Una espressione politica di questa idea organistica della società è ben incarnata dagli ultimi epigoni della Nuova Destra politica e culturale, ovvero i comunitaristi: costoro si fanno forti di una visione sociale che pensa nella costituzione di piccole comunità umane omogenee, dal punto di vista razziale, religioso e in genere valoriale una difesa contro la mondializzazione liberale disumanizzante e decodificante. I maggiori rappresentanti di questa componente politica sono i comunitaristi americani, ovvero l'estrema destra religiosa e politica, solitamente armata, che difende le ragioni della supremazia anglosassone in territorio americano e i valori cristiani (non papisti) dell'origine pionieristica dei primi coloni. In Europa ed in Italia esistono componenti non irrilevanti del comunitarismo oltremanica che fregiandosi di appellativi anarchici e libertari, rifacendosi a visioni religioso-pagane del mondo e recuperando tradizioni ecologiche fondamentaliste arrivano ad affermare, ad esempio, che epidemie, malattie e virus in genere sono elementi naturali con cui la terra si difende e seleziona le specie atte alla sopravvivenza.

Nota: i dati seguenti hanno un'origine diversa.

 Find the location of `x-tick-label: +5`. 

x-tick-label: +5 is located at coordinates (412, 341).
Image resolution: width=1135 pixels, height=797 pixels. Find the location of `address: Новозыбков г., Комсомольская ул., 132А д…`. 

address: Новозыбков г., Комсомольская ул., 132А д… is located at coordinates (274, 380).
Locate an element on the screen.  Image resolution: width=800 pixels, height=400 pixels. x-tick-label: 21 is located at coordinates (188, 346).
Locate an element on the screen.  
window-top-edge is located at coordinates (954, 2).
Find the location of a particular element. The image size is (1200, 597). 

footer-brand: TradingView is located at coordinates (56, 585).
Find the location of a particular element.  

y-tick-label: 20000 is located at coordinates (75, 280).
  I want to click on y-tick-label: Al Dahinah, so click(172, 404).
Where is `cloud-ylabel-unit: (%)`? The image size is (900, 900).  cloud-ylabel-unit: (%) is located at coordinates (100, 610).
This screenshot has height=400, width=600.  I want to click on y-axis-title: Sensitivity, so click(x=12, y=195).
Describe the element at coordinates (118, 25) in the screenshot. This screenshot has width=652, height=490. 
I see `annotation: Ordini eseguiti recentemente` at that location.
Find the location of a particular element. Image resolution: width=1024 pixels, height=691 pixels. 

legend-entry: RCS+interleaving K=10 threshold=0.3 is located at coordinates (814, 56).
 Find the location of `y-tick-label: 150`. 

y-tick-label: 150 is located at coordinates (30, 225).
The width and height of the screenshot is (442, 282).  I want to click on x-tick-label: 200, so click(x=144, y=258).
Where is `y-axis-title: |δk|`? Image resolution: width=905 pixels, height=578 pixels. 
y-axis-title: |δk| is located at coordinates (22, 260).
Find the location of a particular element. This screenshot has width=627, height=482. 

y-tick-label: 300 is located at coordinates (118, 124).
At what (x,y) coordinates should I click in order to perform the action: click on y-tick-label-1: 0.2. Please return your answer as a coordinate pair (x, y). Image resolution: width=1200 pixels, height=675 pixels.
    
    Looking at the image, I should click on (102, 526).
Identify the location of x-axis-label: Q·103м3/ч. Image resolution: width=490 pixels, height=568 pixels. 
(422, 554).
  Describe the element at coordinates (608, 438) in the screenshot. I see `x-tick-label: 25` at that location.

Allora diviene prioritario, quando si discute ciò che si fa e come lo si fa, parlare delle categorie di analisi che utilizziamo non solo e non tanto per non essere confusi con elementi ripugnanti, ma per cercare di ricostruire una prassi antagonista e rivoluzionaria che non cada nei vecchi errori novecenteschi, ma che non vada neppure a rimorchio di nuovi espedienti teorici che prestano il fianco ai fascismi rinnovati del terzo millennio.